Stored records
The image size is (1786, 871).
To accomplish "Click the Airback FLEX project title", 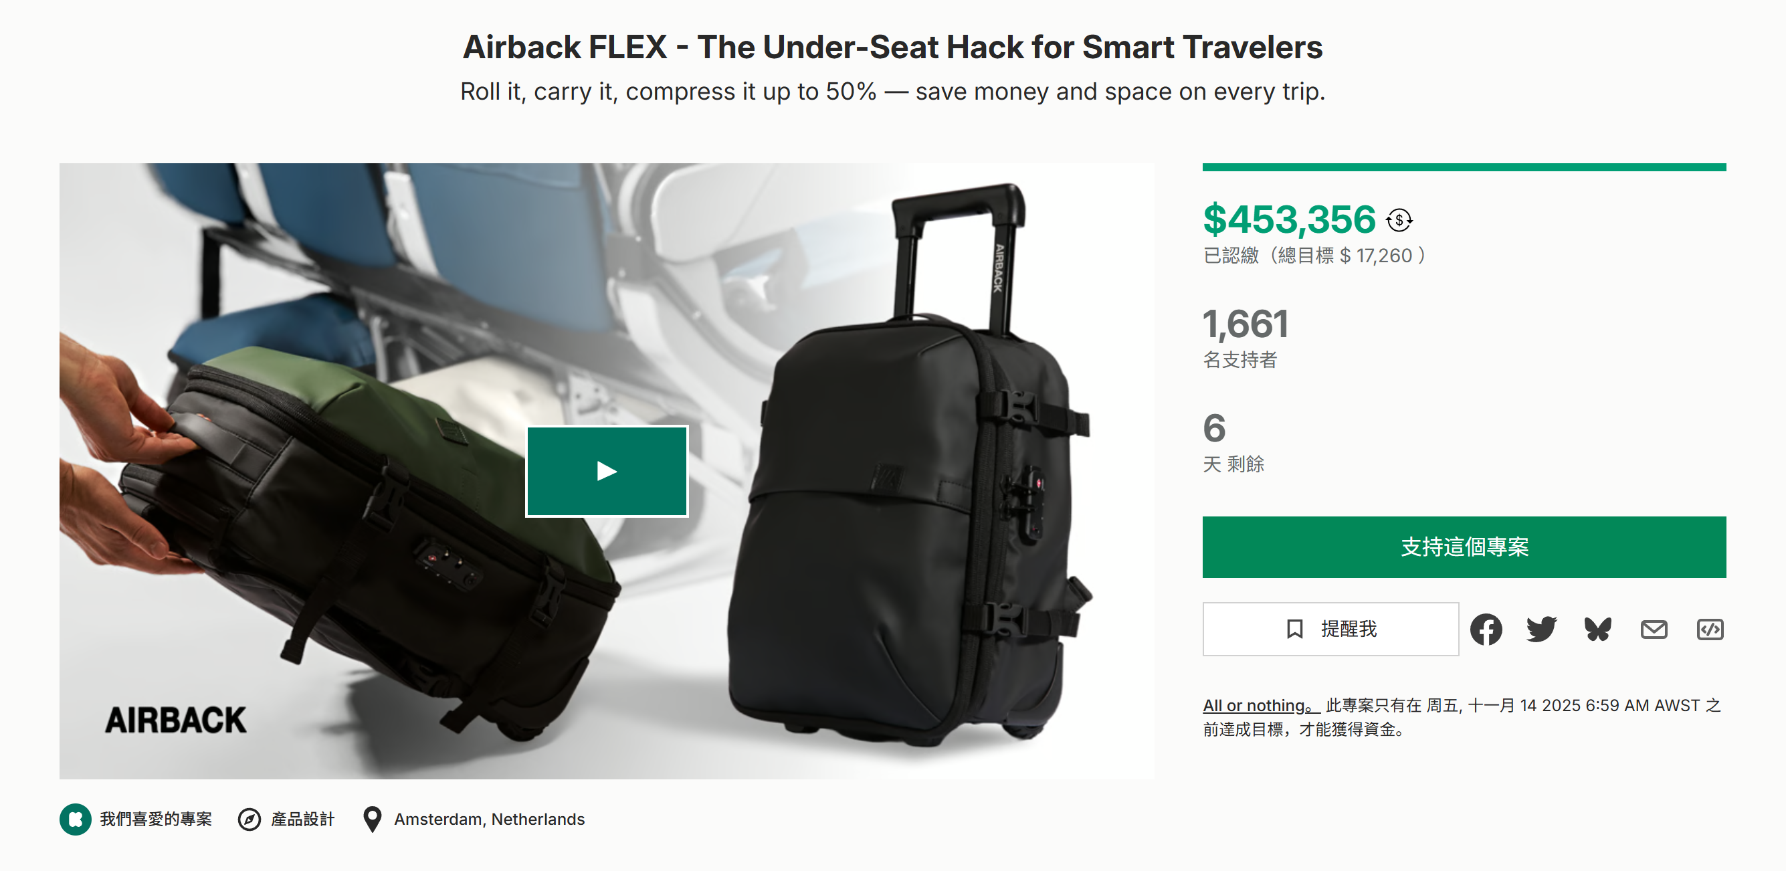I will pos(892,47).
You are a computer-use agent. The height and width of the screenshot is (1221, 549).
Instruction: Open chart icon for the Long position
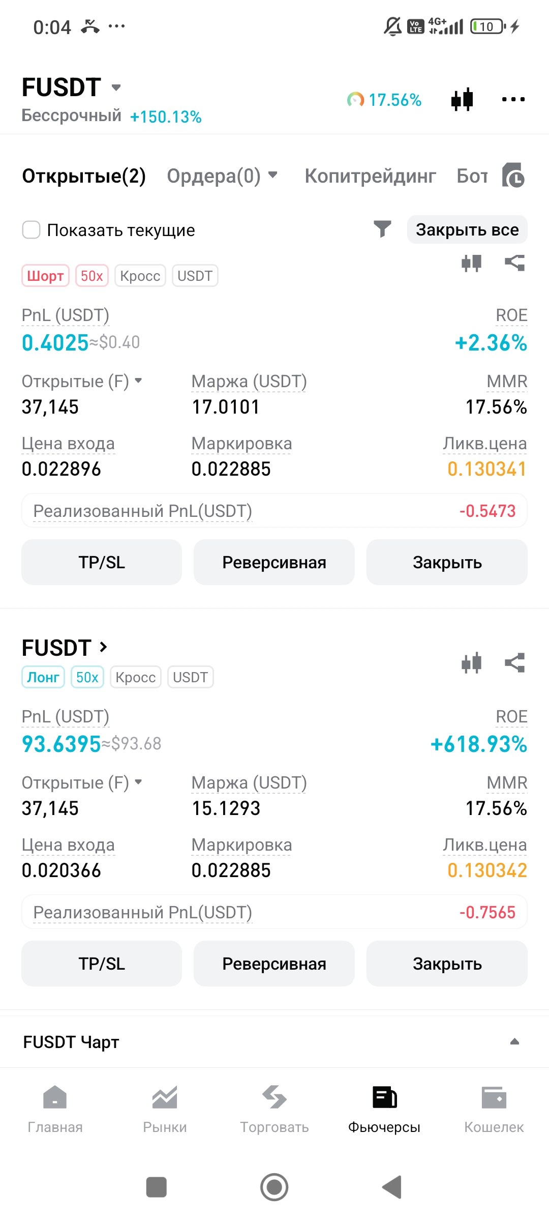click(471, 663)
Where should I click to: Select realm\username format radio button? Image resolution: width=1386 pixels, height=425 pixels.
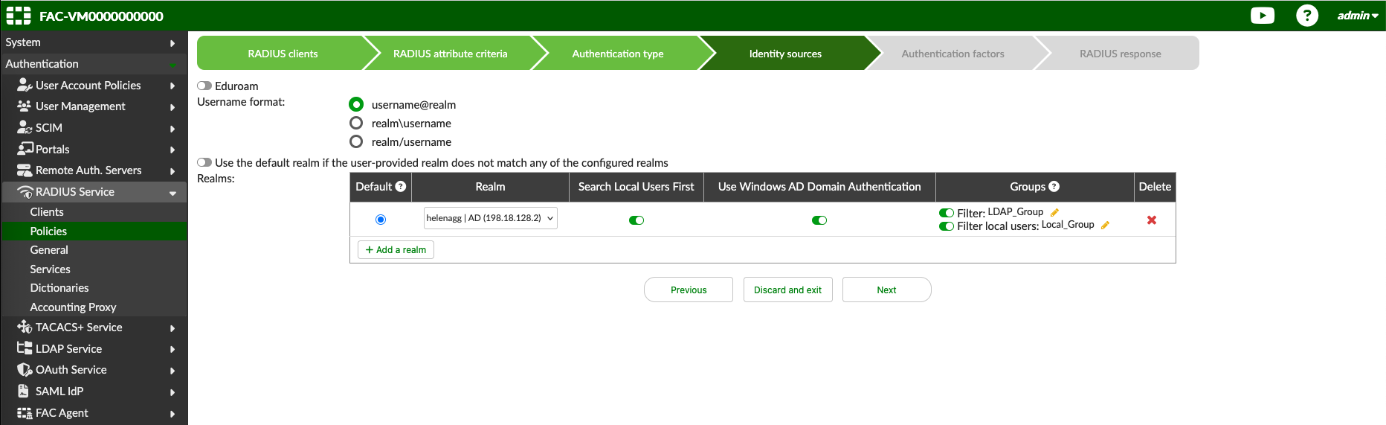(x=356, y=123)
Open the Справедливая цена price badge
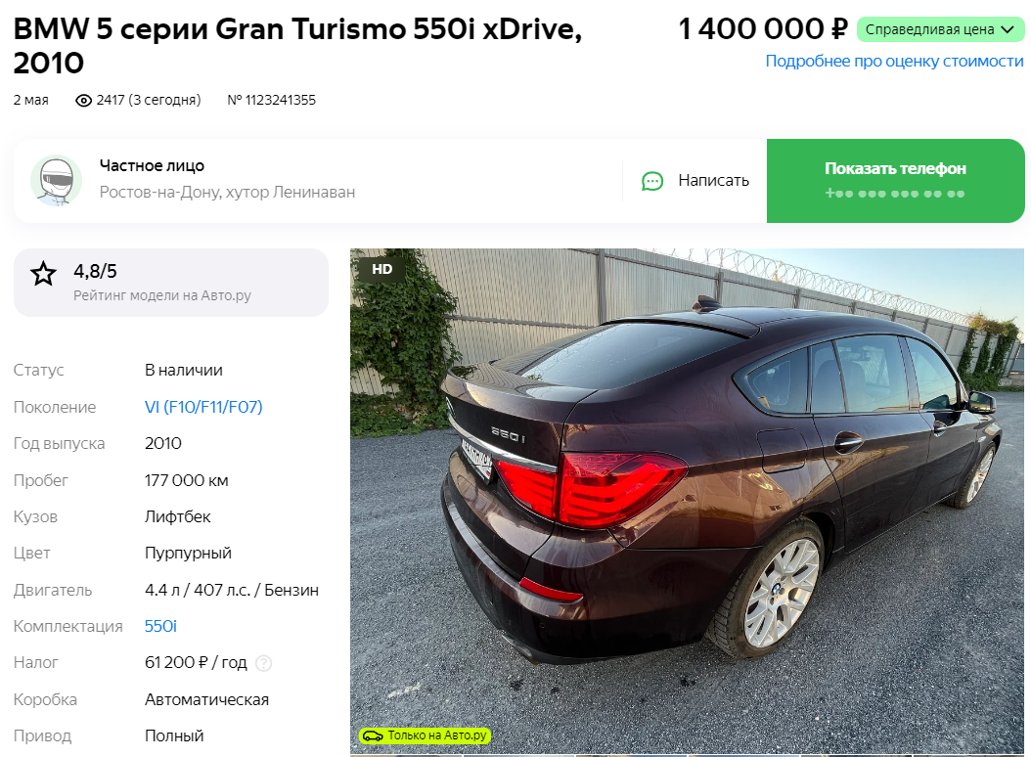Viewport: 1031px width, 757px height. pyautogui.click(x=940, y=29)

# Work task
Your answer should consist solely of the lines from the one with "You are a computer-use" through the last line of the entries, restated word for word, with the pictures omitted.

# Response for this exercise
You are a computer-use agent. The height and width of the screenshot is (1221, 549).
Instruction: Open chart icon for the Long position
click(471, 663)
Where should I click to: Select realm\username format radio button? Image resolution: width=1386 pixels, height=425 pixels.
(x=356, y=123)
Open the Справедливая цена price badge
Viewport: 1031px width, 757px height. pyautogui.click(x=940, y=29)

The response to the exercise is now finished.